During the nine months ended September 30, 2016, employees and non-employee directors of the Company were granted restricted stock awards equal to 3,393,900 shares of common stock with a $5.61 weighted average grant date per share value. Stock-based compensation expense recorded for restricted stock awards for the three and nine months ended September 30, 2016 was $4.8 million and $15.5 million, respectively, and $5.0 million and $16.8 million for the three and nine months ended September 30, 2015, respectively. Stock-based compensation expense is included in general and administrative expenses on the Company’s Condensed Consolidated Statement of Operations.
Performance share units. The Company has granted performance share units (“PSUs”) to officers of the Company under its Amended and Restated 2010 Long Term Incentive Plan. The PSUs are awards of restricted stock units, and each PSU that is earned represents the right to receive one share of the Company’s common stock. For the nine months ended September 30, 2016, the Company assumed annual forfeiture rates by employee group ranging from 3.3% to 4.6% based on the Company’s forfeiture history for the officer employee groups receiving PSUs.

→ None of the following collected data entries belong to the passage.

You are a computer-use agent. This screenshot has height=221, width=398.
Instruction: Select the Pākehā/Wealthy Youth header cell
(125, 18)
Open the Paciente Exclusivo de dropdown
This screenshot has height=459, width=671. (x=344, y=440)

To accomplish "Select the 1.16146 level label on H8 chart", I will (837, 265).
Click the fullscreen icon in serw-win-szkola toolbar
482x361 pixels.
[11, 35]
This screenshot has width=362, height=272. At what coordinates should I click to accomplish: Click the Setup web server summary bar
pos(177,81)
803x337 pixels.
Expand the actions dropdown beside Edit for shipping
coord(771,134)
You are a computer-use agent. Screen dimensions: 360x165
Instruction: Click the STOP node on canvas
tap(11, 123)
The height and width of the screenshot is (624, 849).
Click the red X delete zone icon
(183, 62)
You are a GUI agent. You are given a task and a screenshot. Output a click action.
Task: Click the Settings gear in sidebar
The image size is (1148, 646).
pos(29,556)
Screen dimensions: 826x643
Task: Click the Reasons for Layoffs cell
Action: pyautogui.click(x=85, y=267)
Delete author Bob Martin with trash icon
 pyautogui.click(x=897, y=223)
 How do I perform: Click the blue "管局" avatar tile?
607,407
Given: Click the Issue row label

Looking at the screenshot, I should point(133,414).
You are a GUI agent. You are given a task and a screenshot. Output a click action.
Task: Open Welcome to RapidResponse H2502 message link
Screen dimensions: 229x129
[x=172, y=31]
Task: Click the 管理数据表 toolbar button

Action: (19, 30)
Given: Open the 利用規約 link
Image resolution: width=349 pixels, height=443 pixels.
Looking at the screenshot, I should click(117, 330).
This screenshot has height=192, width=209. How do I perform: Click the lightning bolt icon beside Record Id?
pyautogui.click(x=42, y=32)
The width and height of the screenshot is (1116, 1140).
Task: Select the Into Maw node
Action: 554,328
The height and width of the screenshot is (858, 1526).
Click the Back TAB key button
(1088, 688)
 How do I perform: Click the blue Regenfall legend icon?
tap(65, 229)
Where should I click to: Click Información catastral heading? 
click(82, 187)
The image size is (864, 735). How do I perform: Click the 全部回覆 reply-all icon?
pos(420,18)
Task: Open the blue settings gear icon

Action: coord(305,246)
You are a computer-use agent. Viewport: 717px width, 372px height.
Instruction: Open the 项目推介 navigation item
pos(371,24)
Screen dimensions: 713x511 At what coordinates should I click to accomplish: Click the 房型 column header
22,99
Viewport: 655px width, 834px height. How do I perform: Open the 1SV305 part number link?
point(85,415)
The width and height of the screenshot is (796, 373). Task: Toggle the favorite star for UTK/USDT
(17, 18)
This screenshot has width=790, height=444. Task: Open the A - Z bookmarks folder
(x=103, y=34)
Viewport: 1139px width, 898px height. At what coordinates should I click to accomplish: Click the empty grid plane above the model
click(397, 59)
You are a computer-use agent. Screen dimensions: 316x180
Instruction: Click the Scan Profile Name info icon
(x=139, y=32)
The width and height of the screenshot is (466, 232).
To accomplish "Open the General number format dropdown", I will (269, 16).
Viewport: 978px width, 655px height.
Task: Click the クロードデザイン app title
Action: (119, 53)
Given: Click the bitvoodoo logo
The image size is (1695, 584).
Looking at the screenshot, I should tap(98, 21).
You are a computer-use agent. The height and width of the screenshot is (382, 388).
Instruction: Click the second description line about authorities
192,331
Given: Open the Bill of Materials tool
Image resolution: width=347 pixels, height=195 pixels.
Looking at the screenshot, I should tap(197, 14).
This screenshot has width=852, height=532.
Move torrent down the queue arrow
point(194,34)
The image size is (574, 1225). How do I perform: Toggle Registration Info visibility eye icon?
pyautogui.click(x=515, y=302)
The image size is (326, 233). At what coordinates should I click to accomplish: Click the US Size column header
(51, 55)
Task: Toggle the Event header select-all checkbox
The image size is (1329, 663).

During the nine months ended September 30, 2016, officers of the Company were granted 910,000 PSUs with a $3.00 weighted average grant date per share value. Stock-based compensation expense recorded for PSUs for the three and nine months ended September 30, 2016 was $1.0 million and $3.2 million, respectively, and $1.0 million and $2.9 million for the three and nine months ended September 30, 2015, respectively. Stock-based compensation expense is included in general and administrative expenses on the Company’s Condensed Consolidated Statement of Operations.
The Company accounted for these PSUs as equity awards pursuant to the FASB’s authoritative guidance for share-based payments. The number of PSUs to be earned is subject to a market condition, which is based on a comparison of the total shareholder return (“TSR”) achieved with respect to shares of the Company’s common stock against the TSR achieved by a defined peer group at the end of the performance periods. Depending on the Company’s TSR performance relative to the defined peer group, award recipients will earn between 0% and 200% of the initial PSUs granted. The grant date fair value for each grant of PSUs is recognized on a straight-line basis over a four-year total performance period. All compensation expense related to the PSUs will be recognized if the requisite performance period is fulfilled, even if the market condition is not achieved.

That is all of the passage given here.